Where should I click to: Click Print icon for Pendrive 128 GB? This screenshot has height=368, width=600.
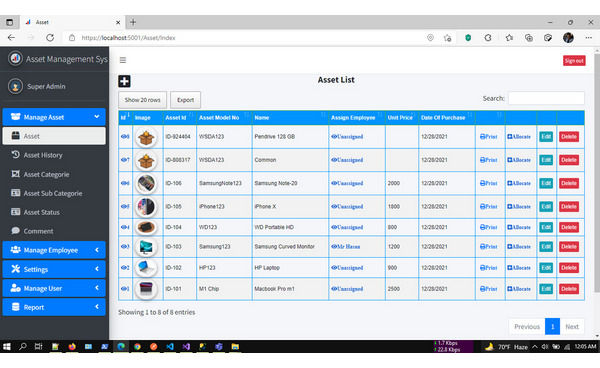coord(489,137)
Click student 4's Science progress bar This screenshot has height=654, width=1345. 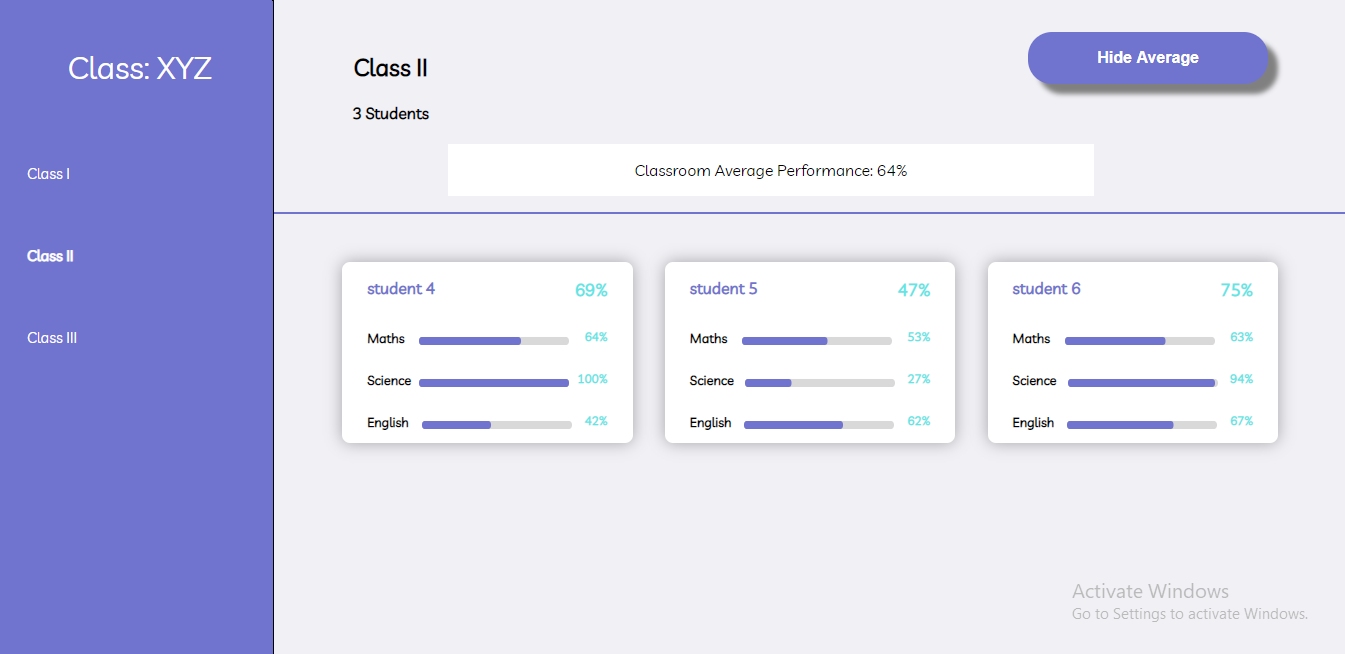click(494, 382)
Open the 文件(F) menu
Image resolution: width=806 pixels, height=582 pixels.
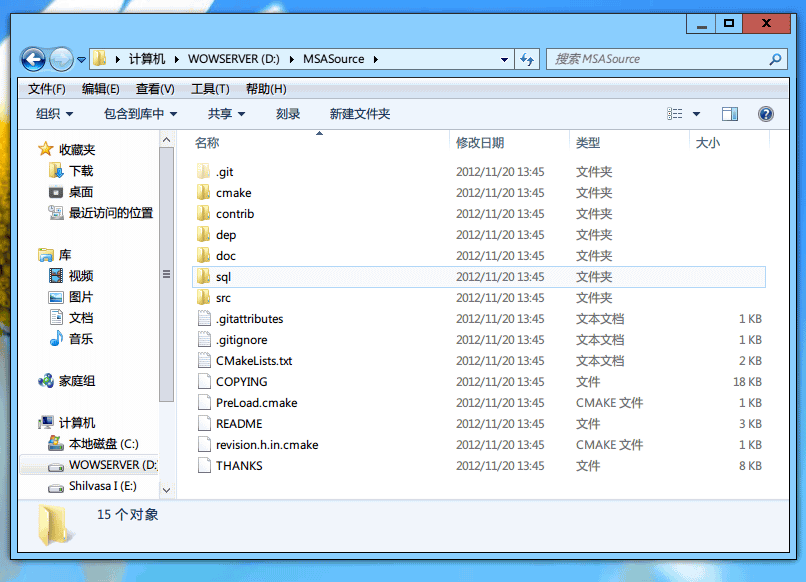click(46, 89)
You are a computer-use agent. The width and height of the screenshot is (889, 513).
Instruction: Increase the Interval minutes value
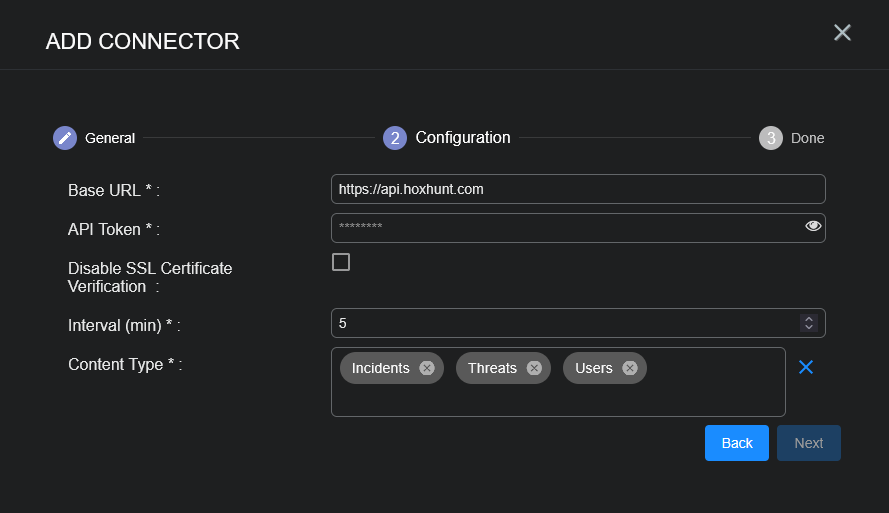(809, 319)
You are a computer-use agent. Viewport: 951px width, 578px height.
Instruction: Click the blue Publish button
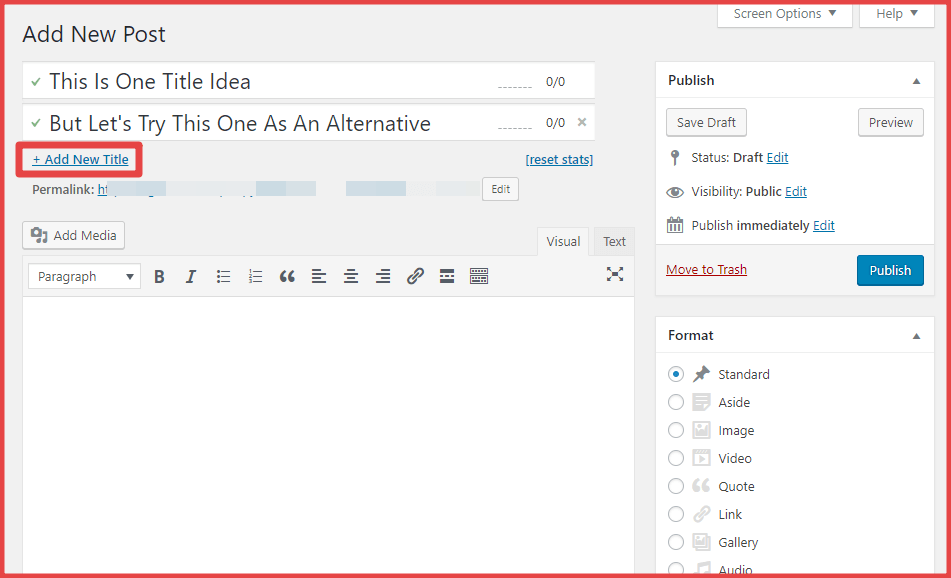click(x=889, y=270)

◆ Problem to solve ◆
In the answer, the lines from the one containing "Instruction: Increase the" to the end of the records above must be written out exactly, both ends included; the pictures must not appear.

◆ Answer to this problem ◆
Instruction: Increase the Interval minutes value
(809, 319)
You are a computer-use agent. Viewport: 951px width, 578px height.
Instruction: Click the blue Publish button
click(x=889, y=270)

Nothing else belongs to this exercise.